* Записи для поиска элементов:
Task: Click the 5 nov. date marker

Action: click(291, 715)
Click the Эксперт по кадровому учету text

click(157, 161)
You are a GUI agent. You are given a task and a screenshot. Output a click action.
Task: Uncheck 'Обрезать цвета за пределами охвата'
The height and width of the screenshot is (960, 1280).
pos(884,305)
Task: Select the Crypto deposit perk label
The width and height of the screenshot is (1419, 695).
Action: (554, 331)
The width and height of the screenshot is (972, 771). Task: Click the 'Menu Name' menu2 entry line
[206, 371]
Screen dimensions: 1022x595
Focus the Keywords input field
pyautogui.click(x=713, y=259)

* ТРЕБОВАНИЯ:
Выведите все приведенные выше записи, не меняя в них ни одного символа.

* РЕЗУЛЬТАТ УПРАЖНЕНИЯ:
Task: Click the 5 nov. date marker

Action: click(291, 715)
Click the Эксперт по кадровому учету text

click(157, 161)
You are a GUI agent. You are given a task and a screenshot. Output a click action.
Task: Uncheck 'Обрезать цвета за пределами охвата'
The height and width of the screenshot is (960, 1280).
pos(884,305)
Task: Select the Crypto deposit perk label
The width and height of the screenshot is (1419, 695).
Action: (554, 331)
The width and height of the screenshot is (972, 771). Task: Click the 'Menu Name' menu2 entry line
[206, 371]
Screen dimensions: 1022x595
Focus the Keywords input field
pyautogui.click(x=713, y=259)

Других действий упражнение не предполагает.